Tether, a stablecoin issuer incorporated under several names in the British Virgin Islands and Hong Kong, shared its concerns in a news release Wednesday. Though the company says it does not operate in the United States, it abides by OFAC sanctions as part of its compliance efforts.

“OFAC has not indicated that a stablecoin issuer is expected to freeze secondary market addresses that are published on OFAC’s [Specially Designated Nationals] List or that are operated by persons and entities that have been sanctioned by OFAC,” Tether stated. “Further, no U.S. law enforcement agency or regulator has made such a request despite our near daily contact with U.S. law enforcement whose requests always provide precise details.

“Unilaterally freezing secondary market addresses could be a highly disruptive and reckless move by Tether.”

Virtual currency mixers are designed to increase privacy by mixing different streams of cryptocurrencies before transmitting them to their individual recipients. They have received increased scrutiny from U.S. regulators, who contend mixers are commonly used by illicit actors for laundering activities.

In May, the Treasury Department announced first-of-their-kind sanctions against virtual currency mixer for its alleged role in a significant virtual currency heist carried out by the Lazarus Group, a North Korean state-sponsored cyber hacking group. OFAC similarly cited the illicit activities of the Lazarus Group in its sanctioning of Tornado Cash.

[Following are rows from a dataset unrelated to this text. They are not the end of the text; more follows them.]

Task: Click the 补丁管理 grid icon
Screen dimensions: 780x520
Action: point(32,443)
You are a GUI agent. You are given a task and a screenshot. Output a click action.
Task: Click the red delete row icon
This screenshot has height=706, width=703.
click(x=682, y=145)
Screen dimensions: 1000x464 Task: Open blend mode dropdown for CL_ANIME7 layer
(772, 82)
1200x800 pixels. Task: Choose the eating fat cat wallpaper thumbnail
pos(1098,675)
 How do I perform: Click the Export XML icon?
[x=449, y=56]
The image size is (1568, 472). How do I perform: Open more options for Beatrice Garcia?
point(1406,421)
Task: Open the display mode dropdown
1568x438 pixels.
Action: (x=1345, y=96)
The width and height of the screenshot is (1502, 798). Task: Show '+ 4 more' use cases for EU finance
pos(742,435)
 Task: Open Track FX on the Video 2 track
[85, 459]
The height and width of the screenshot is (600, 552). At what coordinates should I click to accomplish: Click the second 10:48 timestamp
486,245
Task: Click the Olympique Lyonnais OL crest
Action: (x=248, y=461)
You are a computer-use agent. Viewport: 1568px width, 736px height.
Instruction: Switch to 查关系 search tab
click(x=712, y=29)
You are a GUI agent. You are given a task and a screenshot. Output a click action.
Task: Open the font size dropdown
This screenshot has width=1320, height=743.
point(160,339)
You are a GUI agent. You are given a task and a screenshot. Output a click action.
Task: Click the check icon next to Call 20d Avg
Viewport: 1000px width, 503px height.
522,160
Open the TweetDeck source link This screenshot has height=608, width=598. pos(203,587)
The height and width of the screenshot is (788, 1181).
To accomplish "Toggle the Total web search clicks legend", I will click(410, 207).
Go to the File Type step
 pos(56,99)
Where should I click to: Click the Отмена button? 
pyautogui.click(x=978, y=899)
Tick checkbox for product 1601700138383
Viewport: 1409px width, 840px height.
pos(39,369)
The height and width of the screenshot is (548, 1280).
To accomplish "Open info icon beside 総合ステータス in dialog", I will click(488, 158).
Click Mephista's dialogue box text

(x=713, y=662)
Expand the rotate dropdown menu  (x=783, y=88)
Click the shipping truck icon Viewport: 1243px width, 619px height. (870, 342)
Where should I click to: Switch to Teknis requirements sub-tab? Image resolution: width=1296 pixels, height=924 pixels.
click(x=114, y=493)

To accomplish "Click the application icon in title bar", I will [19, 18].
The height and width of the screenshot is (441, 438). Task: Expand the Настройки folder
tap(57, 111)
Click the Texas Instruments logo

As a result of the designation, all transactions by U.S. persons or within the United States that involve property or interests in property of Tornado Cash are prohibited unless authorized by a general or specific license issued by OFAC.

While some crypto platforms, like Tether, are holding out on complying with the Tornado Cash sanctions, Circle, the issuer of the USD Coin (USDC) stablecoin, announced it would freeze accounts in accordance with the designation.

“We believe that, if made without instructions from U.S. authorities, the move by USDC to blacklist Tornado Cash smart contracts was premature and might have jeopardized the work of other regulators and law enforcement agencies around the world,” said Tether.